I also greatly expanded my pool of trading capital with my available capital tripling since I started this exercise. These funds have come from a combination of realized gains and infusions of cash from other rollover accounts. This extra capital has gone largely uninvested as percent invested in the last quarter and is well below 2009 levels. I have mixed emotions about this. Obviously I hate to have money sit idle while money markets are paying no interest, but I do like the idea of having ready cash available to capitalize on a bear market.
In 2010 I adopted a strategy where I would spend up to 25% of the available pool buy stocks at a premium price. This strategy was explained in an earlier post and makes a lot of sense for all market conditions. But it is especially practical in a bull market. However, I must admit that I have not followed through on this strategy and have continued to bottom feed. I'm sure this has cost me some gains.
Another thing that changed since I've been trading is my job status. I started this exercise during a two month gap in employment and those two months were among my most productive. I've worked throughout 2010 and there have definitely been some missed buying and selling opportunities because I wasn't monitoring things as closely as I could when I wasn't working. It's very doubtful that I would be able to completely offset my working income by trading, but I'm convinced that there is a difference.
Performance vs the market
There are not big surprises in the comments above because I've been watching these developments closely as I've been trading. But my results against the market are a little more surprising.
I've always steered away from the market index approach to investing, but there are clearly a lot of adherents to this philosophy. When I compare my results for the last two years to the overall market, I'm not as far ahead as I thought.
With these results, I must acknowledge that the overall performance of the market over the period I've been investing is better than mine!

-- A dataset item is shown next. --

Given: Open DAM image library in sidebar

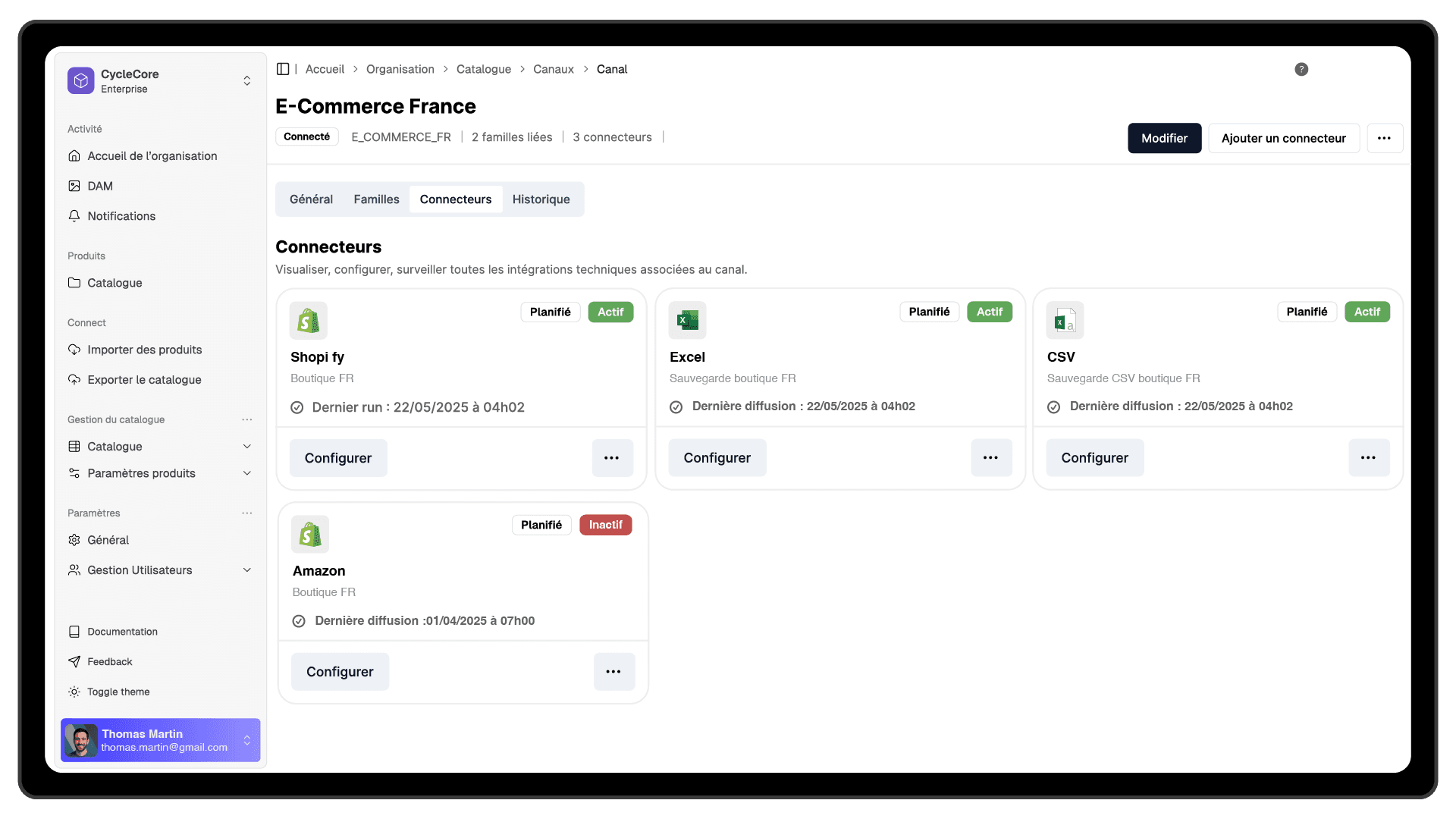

But I must also add some caveats to that last statement. I would argue that my holdings have held less risk because I was rarely 100% invested and earning market returns would require 100% over the whole periods. Although a index advocate would surely argue that their approach is less risky because it was more diversified.

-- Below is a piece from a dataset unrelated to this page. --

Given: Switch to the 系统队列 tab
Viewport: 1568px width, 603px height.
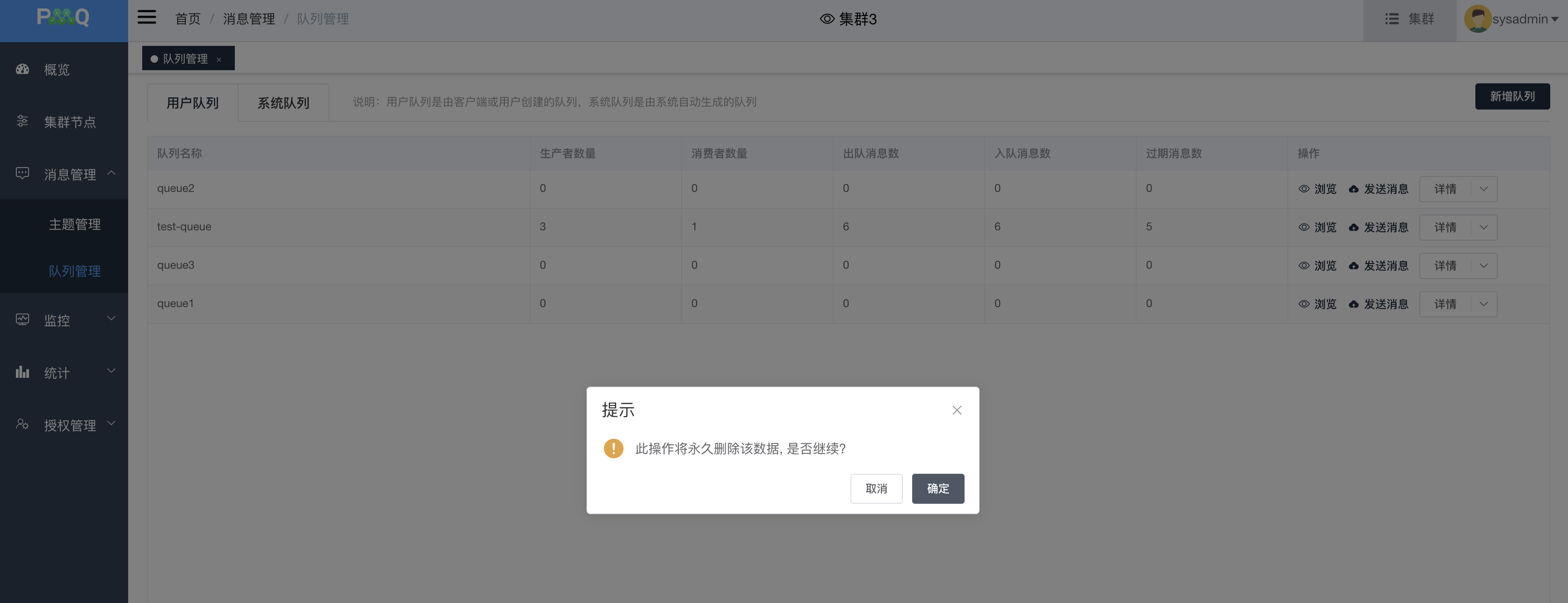Looking at the screenshot, I should (x=283, y=103).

I also must point out that these are measuring apples and oranges to a degree. Market returns assume 100% reinvestment and all returns are essentially unrealized. Whereas my strategy is specifically directed toward realizing gains as quickly as practical.
These market results above are looking at the market themselves, not representative funds. So they exclude fund administrative expenses. I hate the fact that these black and white numbers don't convince me, but I remain sceptical of fund companies.

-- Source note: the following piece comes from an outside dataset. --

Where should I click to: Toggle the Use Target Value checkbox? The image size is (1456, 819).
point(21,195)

Since underinvested funds has been such a concern, I looked closely at my performance again my opportunity cost. I know I can invest these same funds in 5 year CDs and not have to worry about managing the trades. But my return far exceeds those opportunity costs.
Action Plan
Obviously I can't ignore these findings, so there are several things that I plan to do to help maximize gain.
1. Partially revert to 2009 strategy and take profits a bit sooner. In 2009 I was pretty fixed on a 5% gain. While I don't think I'll be that aggressive about profit taking, I will lower my standards.
2. Reduce or cap investment pool. I think I've reached my limit with regards to funds I'm willing to manage. My strategy doesn't lend itself to making a lot of buys and I'm not willing to sink a larger percentage into a given stock. So I no longer need to grow the pool and perhaps need to shrink it. But I'm not sure where I want to put them. I could move funds to CDs, but it's hard to go back to such low returns. I could also adopt a buy and hold strategy toward income stocks. But this would really be a variation on what I'm currently doing. More to come on this.
3. Quit bottom feeding! I should be more open minded at buying stocks at somewhat premium prices within my designated limits. I've seem too many stocks slip away before they hit my standard buy price.
4. Dabble in Index Funds. I can't believe I'm saying this, but the results of the last two years can't be ignored. I need to do further research on this. I'll certainly take a look at some specific funds and perhaps even invest a small amount of money into a fund over a period of time.
5. Don't sweat employment. My current project ends in two weeks and I don't currently have another gig lined up. Perhaps some more time off is in my future? If so, I'll be a full time trader again and see if I'm able to improve my returns as a result.